We’ve been busy over at Drifty (makers of Jetstrap). We have a ton of ideas for Jetstrap, and our beta is truly the beginning of where we are headed. We are so excited to have you along for the ride.
Since we launched, we’ve had a ton of requests for being able to link between screens (or “pages”) in Jetstrap. The idea is you put together a set of screens, and then navigate between them to demonstrate a user experience in realtime.
Not only that, but our developers wanted to be able to group screens based on a project. You might have a project for the client down the street, and another for your own website. It’s nice to keep them separate.
Today we are excited to announce both screen linking and project/screen grouping support. Now, to link between screens, it’s as simple as setting “Link to” to the desired target screen from a button. It’s easy to test the navigation by toggling “test mode” and clicking the button!
Project Support
Along with screen linking, we are happy to announce the release of a new dashboard. Now all of your projects and each screen are happily grouped and accessible from the dashboard. You can even download a zipfile for each project, or just a single screen:
Each project can contain any screens and can be exported in full (download all of the screens for a given project). Any screen links still Just Work in the exported code.
Interface Updates
We’ve also updated the interface of our builder to make it easier to navigate and use:
We wanted to make it easy to visualize the components you would use, so we made some nice pictures for them and added a search function to quickly find the component you need.

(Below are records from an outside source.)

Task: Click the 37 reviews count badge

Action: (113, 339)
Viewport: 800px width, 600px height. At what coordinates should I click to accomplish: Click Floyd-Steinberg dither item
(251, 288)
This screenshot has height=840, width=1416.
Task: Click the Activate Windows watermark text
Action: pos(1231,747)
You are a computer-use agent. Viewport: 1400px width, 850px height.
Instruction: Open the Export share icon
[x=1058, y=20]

We also added a sidebar for quick screen navigation.
Among other changes, we recently updated Jetstrap to use Twitter Bootstrap 2.3.0, so you’re all up to date without having to do a thing. We also fixed a TON of bugs, tweaked the way you edit the content of a component, improved our grid support, added more shortcuts and copy/paste functionality.
We know that a lot of our users are using Jetstrap to learn Bootstrap. To that end, we want to make it easier and easier to build and learn at the same time. Going forward, that dream is going to guide our future product development.
Next on our list of things is getting rid of the social account login/signup (lesson learned), UI tweaks, HTML editing, Javascript stuff, and then some completely new ideas that you probably won’t expect!
What do you think about the new changes? Has Jetstrap been helpful to you so far? Any crazy ideas or suggestions?